Opens with a dense, resinous oud that leans smoky rather than barnyard, quickly joined by a cool, spiced saffron that keeps the rose from turning sweet or floral-pretty. The heart settles into a smoky rose-oud core with real weight — dark, almost bruised. Sandalwood and amber warm the dry-down into something creamy without softening the edge, and the musk sits low, extending sillage quietly for hours. Projection is deliberate and close-range, not a room-filler — it rewards proximity. — Cold-weather evenings, formal or intimate settings, for anyone who wants oud done seriously.
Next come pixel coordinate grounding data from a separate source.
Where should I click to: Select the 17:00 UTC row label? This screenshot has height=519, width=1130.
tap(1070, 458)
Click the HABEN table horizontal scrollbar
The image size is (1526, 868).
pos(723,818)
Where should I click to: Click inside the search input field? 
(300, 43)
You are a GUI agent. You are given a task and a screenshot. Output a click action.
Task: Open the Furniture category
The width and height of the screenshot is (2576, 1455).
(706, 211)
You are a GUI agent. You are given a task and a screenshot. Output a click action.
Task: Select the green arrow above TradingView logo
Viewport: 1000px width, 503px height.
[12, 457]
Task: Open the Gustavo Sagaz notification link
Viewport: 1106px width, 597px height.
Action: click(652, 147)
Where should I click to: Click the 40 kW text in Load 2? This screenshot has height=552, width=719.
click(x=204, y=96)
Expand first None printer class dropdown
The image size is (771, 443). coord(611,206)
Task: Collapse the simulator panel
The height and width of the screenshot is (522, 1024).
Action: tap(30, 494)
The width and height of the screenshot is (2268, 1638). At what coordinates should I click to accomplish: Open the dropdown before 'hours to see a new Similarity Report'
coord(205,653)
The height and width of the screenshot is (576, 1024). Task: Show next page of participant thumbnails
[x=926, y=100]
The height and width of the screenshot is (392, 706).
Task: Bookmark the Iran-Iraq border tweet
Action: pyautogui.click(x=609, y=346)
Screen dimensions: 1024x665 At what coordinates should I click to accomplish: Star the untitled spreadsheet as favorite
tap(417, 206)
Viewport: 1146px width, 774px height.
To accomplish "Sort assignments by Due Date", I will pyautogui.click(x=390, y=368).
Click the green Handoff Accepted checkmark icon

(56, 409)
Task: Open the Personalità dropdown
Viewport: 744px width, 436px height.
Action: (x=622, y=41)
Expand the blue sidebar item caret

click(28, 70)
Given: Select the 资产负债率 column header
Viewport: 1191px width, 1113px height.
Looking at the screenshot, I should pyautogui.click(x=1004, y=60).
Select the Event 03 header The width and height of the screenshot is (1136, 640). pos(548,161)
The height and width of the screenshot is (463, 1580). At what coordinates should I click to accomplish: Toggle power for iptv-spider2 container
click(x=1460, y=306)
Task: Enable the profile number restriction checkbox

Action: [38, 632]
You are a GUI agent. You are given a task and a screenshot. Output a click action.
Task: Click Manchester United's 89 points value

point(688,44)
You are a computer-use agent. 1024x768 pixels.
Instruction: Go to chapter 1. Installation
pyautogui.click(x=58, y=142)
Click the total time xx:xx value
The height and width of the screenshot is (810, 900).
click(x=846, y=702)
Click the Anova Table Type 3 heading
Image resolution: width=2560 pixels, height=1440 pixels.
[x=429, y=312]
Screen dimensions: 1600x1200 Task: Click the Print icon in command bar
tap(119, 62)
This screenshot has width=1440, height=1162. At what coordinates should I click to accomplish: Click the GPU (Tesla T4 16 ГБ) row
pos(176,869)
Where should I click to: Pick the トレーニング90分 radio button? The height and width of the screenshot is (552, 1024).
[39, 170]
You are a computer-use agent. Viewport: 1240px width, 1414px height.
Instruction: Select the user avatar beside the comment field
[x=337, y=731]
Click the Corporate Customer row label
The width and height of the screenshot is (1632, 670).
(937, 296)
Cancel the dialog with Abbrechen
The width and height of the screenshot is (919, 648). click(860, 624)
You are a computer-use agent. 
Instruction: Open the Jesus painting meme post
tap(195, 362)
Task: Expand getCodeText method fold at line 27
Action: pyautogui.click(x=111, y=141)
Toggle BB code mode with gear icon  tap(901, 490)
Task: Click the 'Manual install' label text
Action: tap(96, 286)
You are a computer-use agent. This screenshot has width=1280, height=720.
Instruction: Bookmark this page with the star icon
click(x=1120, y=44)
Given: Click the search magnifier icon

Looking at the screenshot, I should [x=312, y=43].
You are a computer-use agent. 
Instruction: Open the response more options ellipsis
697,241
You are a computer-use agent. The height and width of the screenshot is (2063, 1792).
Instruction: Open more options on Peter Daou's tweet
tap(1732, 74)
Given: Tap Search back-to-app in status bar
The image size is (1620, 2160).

Honey and rose open together in a thick, almost syrupy accord — warmer and more resinous than floral — before lavender pulls things briefly cooler in the heart. It settles quickly into labdanum and patchouli, which anchor the whole thing in a dark, earthy sweetness that vanilla softens without making cloying. Projection is confident but not aggressive; sillage trails rich and close-worn by the dry-down, leaving a skin-warm amber-honey base that lingers for hours — fall and winter evenings, for anyone who wants to smell expensive without smelling loud.
How they overlap
Uden and Alexandria II share exactly one note (rose). The overlap is real but narrow — most of the wear experience will diverge.
The buying decision
Uden is the cheaper original at $340 compared to $540 for Alexandria II — about 37% less. Both wear best across the same fall/winter — they're interchangeable on weather fit.
Recommendation
If you're price-sensitive, Uden delivers comparable territory at $200 less than Alexandria II. If you want the specific character of Alexandria II — the prose above is the better guide than the price — the premium is what you're paying for.